*** Data section Section Begins ***

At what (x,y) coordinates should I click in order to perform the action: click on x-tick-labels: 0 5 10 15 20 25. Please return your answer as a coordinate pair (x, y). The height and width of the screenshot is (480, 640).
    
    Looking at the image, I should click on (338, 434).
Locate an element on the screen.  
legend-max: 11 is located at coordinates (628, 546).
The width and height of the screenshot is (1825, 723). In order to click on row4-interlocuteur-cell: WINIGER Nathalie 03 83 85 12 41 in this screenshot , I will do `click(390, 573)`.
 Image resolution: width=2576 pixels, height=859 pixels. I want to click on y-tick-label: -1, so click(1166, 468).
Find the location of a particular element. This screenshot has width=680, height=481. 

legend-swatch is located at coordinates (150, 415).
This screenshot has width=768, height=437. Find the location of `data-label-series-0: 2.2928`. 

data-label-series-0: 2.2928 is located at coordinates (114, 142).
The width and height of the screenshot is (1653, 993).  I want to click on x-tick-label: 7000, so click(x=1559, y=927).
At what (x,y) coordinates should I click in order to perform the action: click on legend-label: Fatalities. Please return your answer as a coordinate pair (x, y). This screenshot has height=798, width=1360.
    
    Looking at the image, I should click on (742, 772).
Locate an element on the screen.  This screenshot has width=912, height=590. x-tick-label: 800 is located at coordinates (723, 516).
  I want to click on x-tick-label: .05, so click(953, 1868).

*** Data section Section Ends ***

▸ **Task details**
Write out all of the items above word for word, changing nothing.

▸ **Exercise result**
At what (x,y) coordinates should I click in order to perform the action: click on x-tick-labels: 0 5 10 15 20 25. Please return your answer as a coordinate pair (x, y). The height and width of the screenshot is (480, 640).
    
    Looking at the image, I should click on (338, 434).
Locate an element on the screen.  
legend-max: 11 is located at coordinates (628, 546).
The width and height of the screenshot is (1825, 723). In order to click on row4-interlocuteur-cell: WINIGER Nathalie 03 83 85 12 41 in this screenshot , I will do `click(390, 573)`.
 Image resolution: width=2576 pixels, height=859 pixels. I want to click on y-tick-label: -1, so click(1166, 468).
Find the location of a particular element. This screenshot has width=680, height=481. 

legend-swatch is located at coordinates (150, 415).
This screenshot has width=768, height=437. Find the location of `data-label-series-0: 2.2928`. 

data-label-series-0: 2.2928 is located at coordinates (114, 142).
The width and height of the screenshot is (1653, 993).  I want to click on x-tick-label: 7000, so click(x=1559, y=927).
At what (x,y) coordinates should I click in order to perform the action: click on legend-label: Fatalities. Please return your answer as a coordinate pair (x, y). This screenshot has height=798, width=1360.
    
    Looking at the image, I should click on (742, 772).
Locate an element on the screen.  This screenshot has width=912, height=590. x-tick-label: 800 is located at coordinates (723, 516).
  I want to click on x-tick-label: .05, so click(953, 1868).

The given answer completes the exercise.